Вдруг в рядах присутствующих произошло легкое движение, люди запереглядывались, заперешептывались. Пятеро крепких парней широкой поступью быстро вошли под золоченые своды. Двое уверенно проследовали к алтарю, нагло встали спиной к иконостасу, скрестив на причинном месте руки, будто футболисты, выстроившиеся при штрафном ударе. Трое остались у входа, профессионально, поверх голов оглядывая помещение.
В дверях возник невысокий кряжистый господин. Не замечая никого вокруг, он шел сквозь толпу, беспрекословно дававшую ему дорогу, четко к цели. Кудряшов едва узнал его, хотя видеться приходилось не раз и не два. Но тогда, когда они встречались с Юрием Петровичем Агольцовым по кличке Цикорий, тот был вроде как при исполнении служебных обязанностей и вид у него в связи с этим был устрашающе самоуверенный. Теперь же по выложенному мрамором полу шел обмякший, чуть сгорбленный человек, у которого — с первого взгляда видно — случилось большое, нешуточное горе, и нет смысла скрывать его за броней бравады.
Агольцов положил в ноги Алевтины принесенные цветы, перекрестился и поцеловал в губы свою мертвую возлюбленную. Затем обвел, казалось, невидящим взглядом отшатнувшуюся толпу и быстро вышел, сопровождаемый охраной.
Видение исчезло, но собравшимся понадобилось еще некоторое время для того, чтобы они смогли возобновить процедуру прощания. «Вот шельмец, — подумал Кудряшов, как и все, выходя из оцепенения, — умеет страху нагнать».
Слава поискал глазами Верещагину. Ее не было поблизости. Слава протиснулся к выходу, выглянул в церковный дворик. Ларисы не было и там. «Найдется. Куда денется? А все же интересно — куда она запропастилась? И запропастилась ли одна или с кем-то?»

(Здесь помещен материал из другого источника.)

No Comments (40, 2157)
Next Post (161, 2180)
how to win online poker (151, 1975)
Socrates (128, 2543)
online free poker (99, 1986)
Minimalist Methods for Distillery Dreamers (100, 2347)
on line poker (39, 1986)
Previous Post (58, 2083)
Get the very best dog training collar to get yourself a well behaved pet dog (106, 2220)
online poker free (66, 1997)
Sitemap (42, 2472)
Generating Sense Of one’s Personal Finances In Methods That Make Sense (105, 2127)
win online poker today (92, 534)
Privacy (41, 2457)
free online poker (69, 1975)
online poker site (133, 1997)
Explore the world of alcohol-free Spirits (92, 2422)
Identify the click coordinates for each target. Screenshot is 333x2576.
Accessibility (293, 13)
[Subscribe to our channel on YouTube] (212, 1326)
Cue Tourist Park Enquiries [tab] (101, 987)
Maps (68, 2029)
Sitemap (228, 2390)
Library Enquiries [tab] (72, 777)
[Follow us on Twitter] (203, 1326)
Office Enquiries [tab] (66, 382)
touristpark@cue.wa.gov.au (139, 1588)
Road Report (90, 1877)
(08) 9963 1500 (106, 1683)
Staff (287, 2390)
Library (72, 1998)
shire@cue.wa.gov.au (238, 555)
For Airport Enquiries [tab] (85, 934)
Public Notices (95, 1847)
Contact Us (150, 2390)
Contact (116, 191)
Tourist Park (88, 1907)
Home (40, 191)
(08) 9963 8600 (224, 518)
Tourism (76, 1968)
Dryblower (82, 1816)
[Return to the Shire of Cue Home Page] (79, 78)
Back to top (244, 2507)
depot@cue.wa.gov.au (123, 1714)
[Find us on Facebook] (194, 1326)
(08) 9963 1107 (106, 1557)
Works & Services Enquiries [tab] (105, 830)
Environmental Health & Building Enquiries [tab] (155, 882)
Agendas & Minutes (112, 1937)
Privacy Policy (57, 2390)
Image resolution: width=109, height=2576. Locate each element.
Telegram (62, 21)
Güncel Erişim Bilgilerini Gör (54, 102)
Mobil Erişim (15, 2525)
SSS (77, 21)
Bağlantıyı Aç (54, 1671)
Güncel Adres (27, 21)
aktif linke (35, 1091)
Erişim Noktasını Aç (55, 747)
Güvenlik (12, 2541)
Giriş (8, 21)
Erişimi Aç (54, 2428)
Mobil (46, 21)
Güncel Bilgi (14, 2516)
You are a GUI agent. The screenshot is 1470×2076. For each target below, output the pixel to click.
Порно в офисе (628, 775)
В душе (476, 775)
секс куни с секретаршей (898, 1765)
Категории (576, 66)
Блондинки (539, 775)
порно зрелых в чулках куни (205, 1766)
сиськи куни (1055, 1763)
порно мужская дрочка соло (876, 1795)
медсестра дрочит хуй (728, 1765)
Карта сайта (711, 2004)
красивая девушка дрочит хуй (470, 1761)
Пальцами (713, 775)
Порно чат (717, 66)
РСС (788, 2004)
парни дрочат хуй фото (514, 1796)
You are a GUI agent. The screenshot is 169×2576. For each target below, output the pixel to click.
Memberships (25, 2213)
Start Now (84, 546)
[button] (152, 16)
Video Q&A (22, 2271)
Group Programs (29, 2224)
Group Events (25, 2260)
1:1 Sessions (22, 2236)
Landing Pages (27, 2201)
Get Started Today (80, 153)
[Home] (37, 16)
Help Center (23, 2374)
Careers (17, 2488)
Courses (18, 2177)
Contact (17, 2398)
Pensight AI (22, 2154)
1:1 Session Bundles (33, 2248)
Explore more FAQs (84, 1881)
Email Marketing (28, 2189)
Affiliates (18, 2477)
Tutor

Череда прощающихся почти иссякла. Грузный, осанистый господин с седой, тщательно уложенной прической важно поклонился покойной, перекрестился полной ладонью — по-католически. Ни на шаг не отставала от него высокая блеклая женщина. «Наверное, Андрей Сафьянов с супругой, — попытался угадать Кудряшов. — Но где же Верещагина? И спросить-то не у кого». Чуть задержавшись, изобразив на лицах бесконечную печаль, неразлучная пара смешалась с полумраком церкви.
А вот и Лариса. Она стоит в дальнем углу, о чем-то шепчется со священником. И похоже, не собирается чмокать в лоб покойную подругу. Так и есть, Верещагина далеко стороной обошла прах и направилась прямо к Кудряшову:
— Вы на кладбище поедете? Можно сразу туда, где поминать будем.
— Я — как все.
Коляду хоронили на Николо-Архангельском. По блату — в старой части кладбища. Что такое хоронить по блату, Кудряшов хорошо узнал, когда умерла бабушка. Слава тоже тогда хотел, чтобы ее похоронили не где-нибудь в Митине, а рядом с уже почившими родственниками. Пьяненькие служители кладбища, как им и подобает, отнеслись к проблеме философски: «Что ж, и это можно». Слава тогда не стал трясти своим грозным удостоверением, а просто заплатил, чтобы нашли место. Они и нашли. Только до сих пор стояла в глазах картина: выброшенный, на куче поблекших венков и мусора лежащий, чей-то полуистлевший костюмчик. «Найти место» — на здешнем языке означало освободить заброшенную, никем не посещаемую могилу от хозяина.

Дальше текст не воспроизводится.